A Brazilian who earned a doctorate in philosophy from the Sorbonne, he was an idealist of sorts, like many of us. Over the years, his views on human nature and idealism came into clearer focus. Power reflects on Vieira De Mello's journey throughout the book. Here are four points I want to highlight, hopefully as a way for you to think about your own journey.

 1.       Over time, Vieira De Mello became an outspoken advocate for human rights (relative to humanitarian aid). He began to think much more about the "human being," the individual as opposed to people en mass. This change resulted in him being concerned with the daily lives of people, rather than being focused simply on policy issues and programs.

How often do you view your own efforts in terms of the unwashed "community" or "public" or "clients?" Do you see individuals, people who lead their own lives and are trying to improve their condition?

2.     Vieira De Mello came to believe that the dignity of individuals, communities, even whole nations sat at the crux of any effort to engage and work with people. Outsiders, he believed, must realize they can bring money, expertise and ideas to a place, but that their most important role was to support local leaders and processes to build local capacity. Local people owned their communities.
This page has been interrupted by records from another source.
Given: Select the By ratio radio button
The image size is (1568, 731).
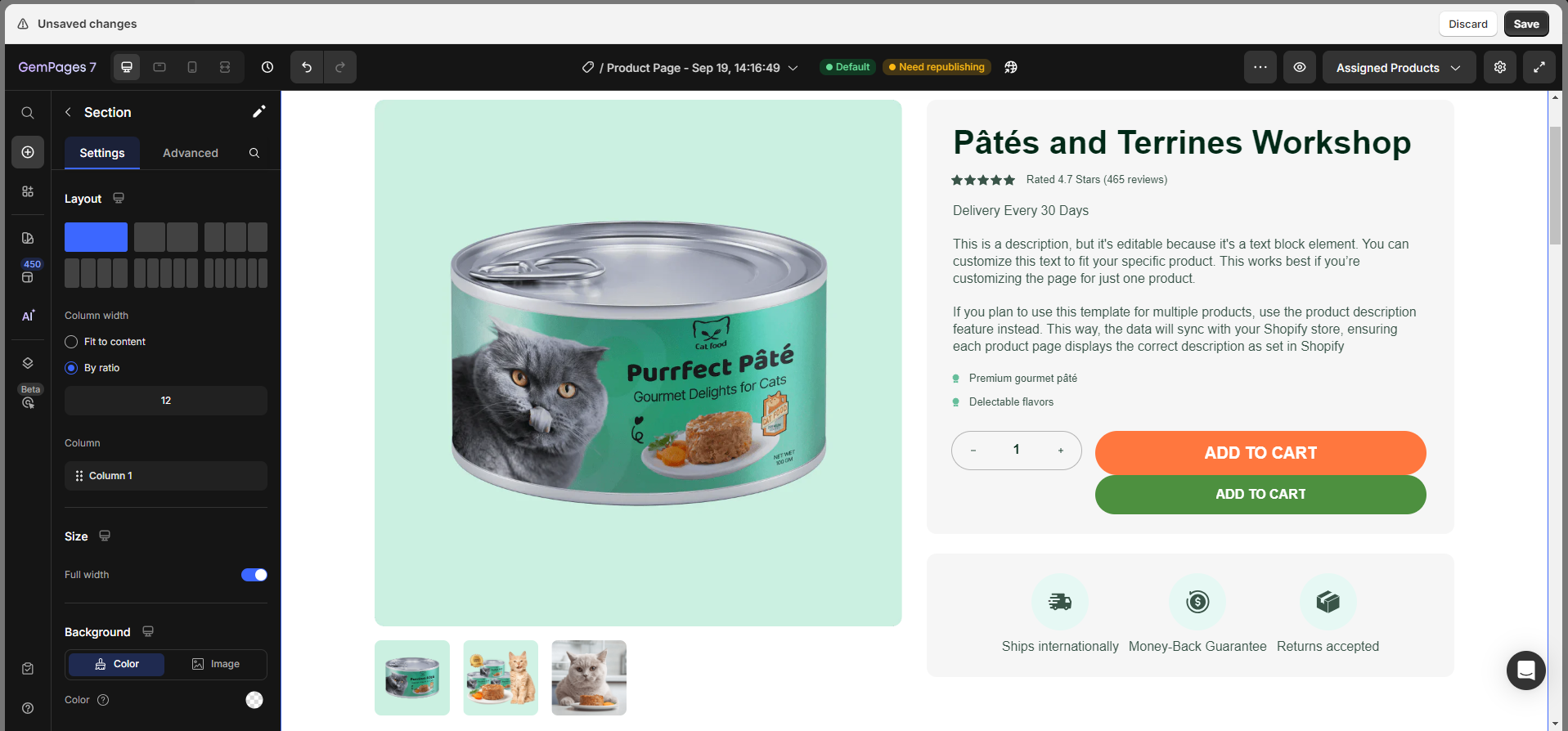Looking at the screenshot, I should 72,368.
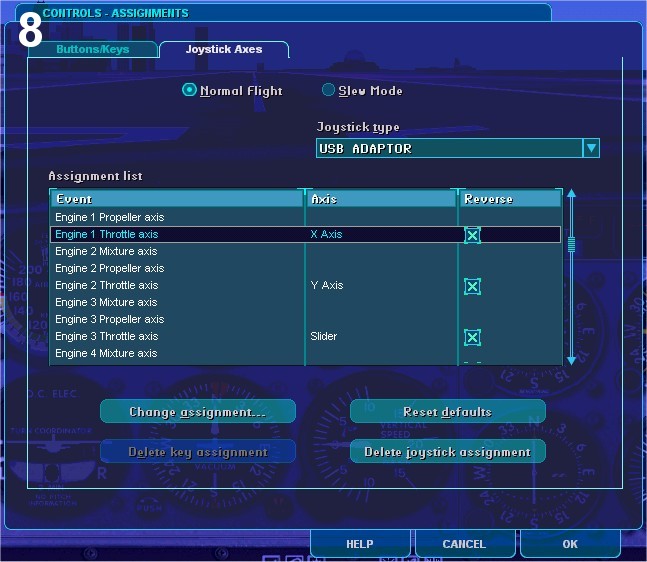Viewport: 647px width, 562px height.
Task: Select the Slew Mode radio button
Action: (x=328, y=90)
How do you actively respect the dignity of people? In what ways do you place building people's own capacities and tapping their own aspirations at the center of what you do (and how often do your words and deeds match up)?

3.     Power writes that Vieira De Mello believed people must "probe deeply into the societies they were working in." But, he argued that leaders too often relied on their professional staff, outside reports, and similar means to tell them about a country. Instead, one must actively learn about people's culture, norms, language, traditions to understand them and know what matters.

How do you understand the communities where you work -- people's webs of concerns, their aspirations, the norms and language people use, etc? To what extent do you truly "know" those communities (or only think you do)?

4.     In the book's intro, Power says of Vieira De Mello: "He had long ago stopped believing that he brought the solutions to a place's woes, but he had grown masterful at asking the questions that helped reveal constructive ideas."

What specific questions do you ask to help reveal people's constructive ideas about their situations, and how often does your own impulse to provide answers crowd out people's knowledge and voice?

Chasing the Flame offers insights into the life and thoughts of someone who faced up to difficult challenges, and seldom had the luxury to stand on the sidelines. He came to these fights with certain principles, and he had to examine their actual meaning as they were repeatedly tested in daily life, and then determine what was most valuable to him.

In many respects, this is the path for change each of us is on.